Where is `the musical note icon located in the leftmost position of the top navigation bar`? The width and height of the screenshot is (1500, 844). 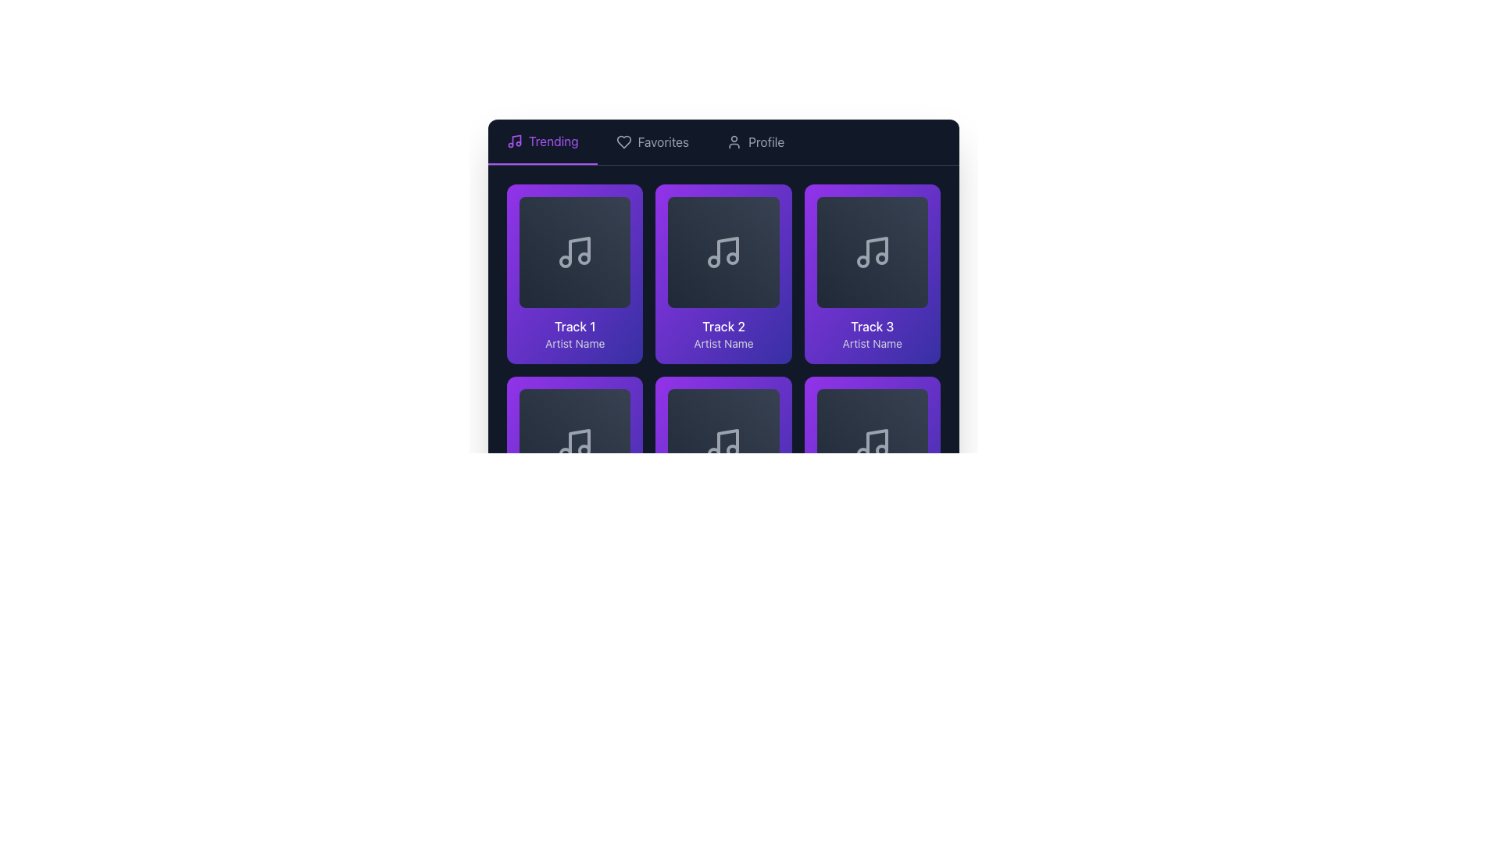 the musical note icon located in the leftmost position of the top navigation bar is located at coordinates (514, 141).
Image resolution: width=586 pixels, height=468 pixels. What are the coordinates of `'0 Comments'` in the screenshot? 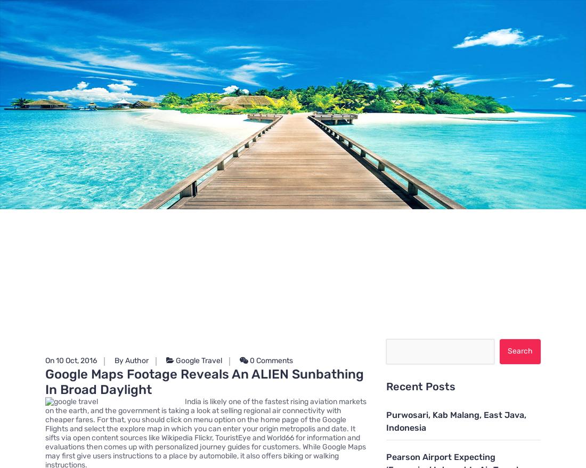 It's located at (270, 360).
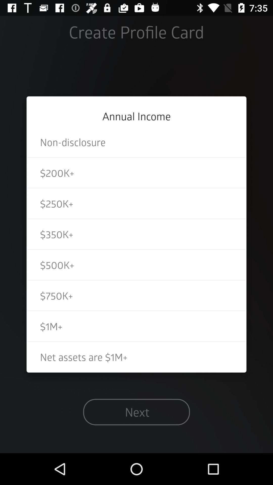 The height and width of the screenshot is (485, 273). Describe the element at coordinates (136, 265) in the screenshot. I see `the $500k+` at that location.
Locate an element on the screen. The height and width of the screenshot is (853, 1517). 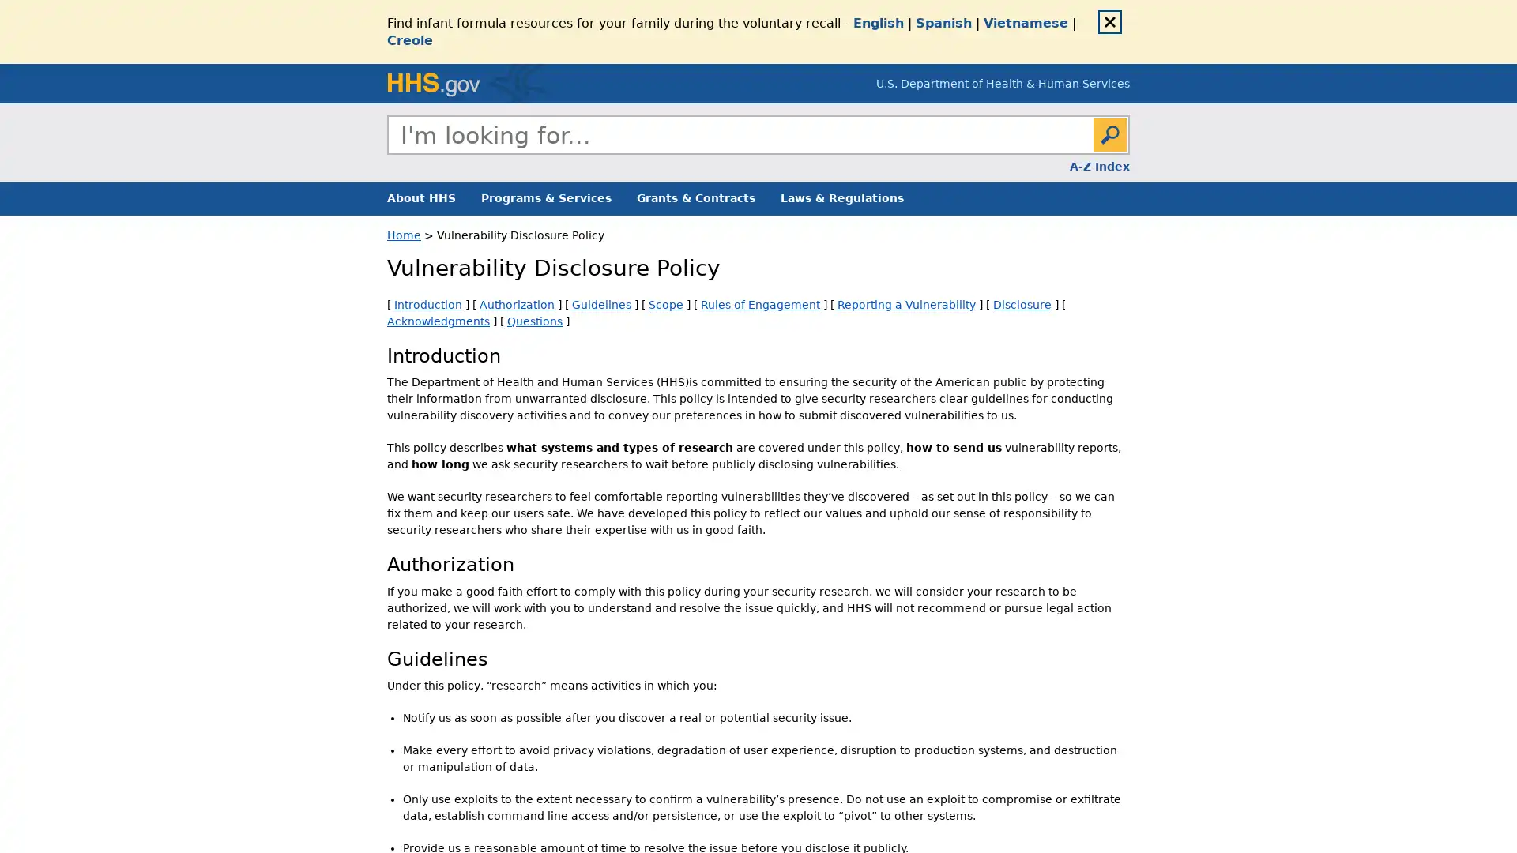
Search is located at coordinates (1109, 134).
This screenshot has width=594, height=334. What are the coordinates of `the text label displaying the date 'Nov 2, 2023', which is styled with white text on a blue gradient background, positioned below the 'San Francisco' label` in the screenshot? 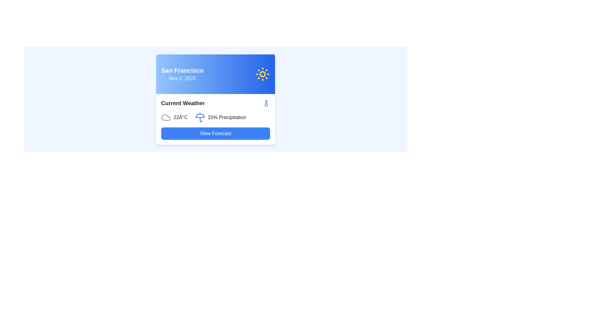 It's located at (182, 78).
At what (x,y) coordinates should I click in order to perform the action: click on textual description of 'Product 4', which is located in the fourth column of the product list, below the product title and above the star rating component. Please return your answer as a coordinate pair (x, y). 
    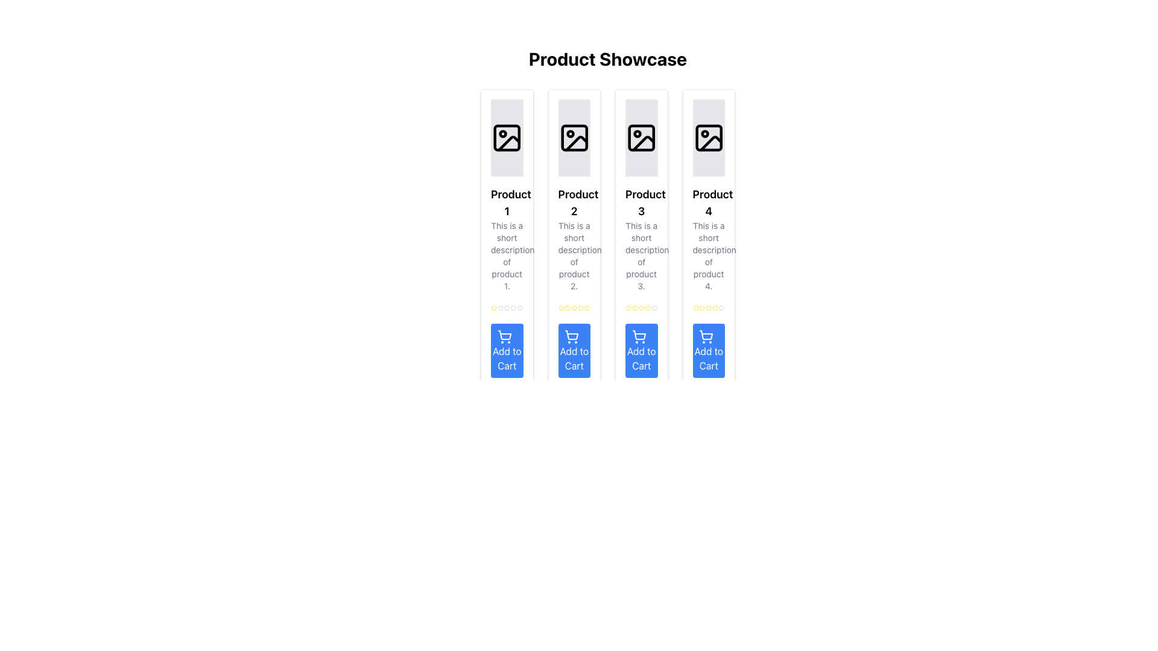
    Looking at the image, I should click on (709, 255).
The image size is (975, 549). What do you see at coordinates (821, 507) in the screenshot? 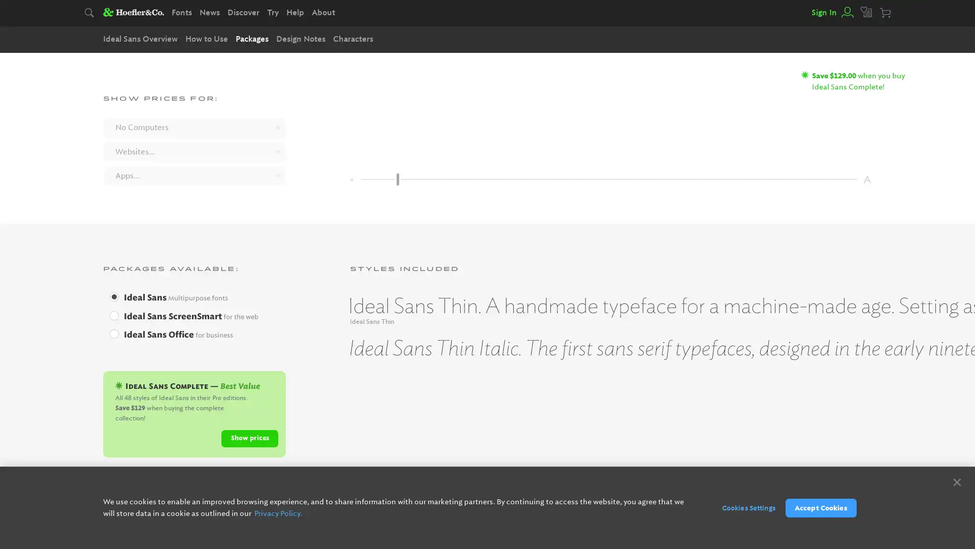
I see `Accept Cookies` at bounding box center [821, 507].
• • • • •
* Prompt
Express the items from the line with "The image size" up to and including the end of the items as a two-column CSV headed item and answer. Give one row per item, put each value in a single quoted field with line breaks turned into spaces, and leave the pictures out.

* Response to the task
item,answer
"The image size is (975, 549). What do you see at coordinates (821, 507) in the screenshot?","I see `Accept Cookies` at bounding box center [821, 507]."